Dr. Tesla believes that man has stored within him the creative genius for anything he
requires and that after a certain period of incubation and when the need is great enough
the invention for a given need suddenly appears.

"I know," he explained, "that I can create any machine necessary for my needs simply by
putting my, mind to the problem. It is easy once Nature has given you the gift for creative
work. I have been able to create a system of wireless telegraphy, and wireless telephony
is now a fact."

It is also his belief, and the belief of many other famous scientists, that the sources of
electrical power and light have been only scratched so far. Not only light to pierce the
earth, but wireless power to govern agriculture and to obtain chemicals and even food
from the air will come in the future, he predicts.
"The human being is an automatic heat machine," he explains, "requiring for its daily
functioning a supply of fuel which it takes in the form of animal and vegetable food. Now
all plants and animals are directly or indirectly nourished by the soil; hence man draws
his energy from the soil.

"As population increases more and more of the fuel must be supplied. And we may
therefore conclude with certitude that as time goes on this precious supply will be
steadily increased by intensive cultivation of every available spot. Electricity will be
instrumental in this development in many ways, and power will be transmitted for tilling
the ground and performing all sorts of agricultural work. Man when he goes to far
corners of the earth will carry compact instruments to provide him with heat and power
and with telegraphic communication.

"Electrical power will be used for accelerating many things on which we are more or less
dependent; fertilizers will be obtained from the atmosphere in great quantities and all
sorts of chemicals will be manufactured electrically from primary elements. But some
time, after a lapse of years, a limit may be reached.
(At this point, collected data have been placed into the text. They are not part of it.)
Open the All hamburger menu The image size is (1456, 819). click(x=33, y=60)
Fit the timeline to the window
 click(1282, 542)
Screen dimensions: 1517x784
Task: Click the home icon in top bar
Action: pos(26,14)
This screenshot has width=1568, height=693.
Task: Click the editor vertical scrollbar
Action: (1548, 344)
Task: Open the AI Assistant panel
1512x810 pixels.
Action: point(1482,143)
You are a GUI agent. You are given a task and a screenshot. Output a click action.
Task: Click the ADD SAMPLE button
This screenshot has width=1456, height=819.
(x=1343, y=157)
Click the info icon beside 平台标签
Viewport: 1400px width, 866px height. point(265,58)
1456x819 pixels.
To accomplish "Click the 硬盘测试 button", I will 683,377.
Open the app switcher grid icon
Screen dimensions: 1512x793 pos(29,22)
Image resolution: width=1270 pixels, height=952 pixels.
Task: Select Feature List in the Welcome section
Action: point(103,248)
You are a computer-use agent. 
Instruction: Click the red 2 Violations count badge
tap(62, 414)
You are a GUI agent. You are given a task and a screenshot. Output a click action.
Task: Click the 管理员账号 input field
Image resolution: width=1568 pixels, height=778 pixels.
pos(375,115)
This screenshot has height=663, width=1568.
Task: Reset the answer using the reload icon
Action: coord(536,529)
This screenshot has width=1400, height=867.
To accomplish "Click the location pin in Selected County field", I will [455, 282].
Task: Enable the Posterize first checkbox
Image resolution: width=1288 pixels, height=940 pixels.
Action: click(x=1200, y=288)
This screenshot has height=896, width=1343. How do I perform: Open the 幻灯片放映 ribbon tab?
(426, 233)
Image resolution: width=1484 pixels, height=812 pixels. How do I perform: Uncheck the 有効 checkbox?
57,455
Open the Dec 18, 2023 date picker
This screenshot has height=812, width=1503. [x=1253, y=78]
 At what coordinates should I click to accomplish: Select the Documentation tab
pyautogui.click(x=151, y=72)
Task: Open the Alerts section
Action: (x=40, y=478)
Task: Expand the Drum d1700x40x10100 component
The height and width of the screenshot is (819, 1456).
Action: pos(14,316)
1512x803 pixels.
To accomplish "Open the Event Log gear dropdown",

"Artificial food, manufactured by the sun's power, may then afford relief, but it is difficult
to foresee just how far the human race can make itself independent of the products of
the soil. We are the results of ages of adaptation to the environment and our organs
would have to be profoundly changed to enable us to exist on artificial food alone.

"However, that is a problem for the distant future. At present man has enough to do in
unveiling nature's mysteries so he can transmit power by wireless and communicate
swiftly with distant parts of the earth by voice, eye and written word."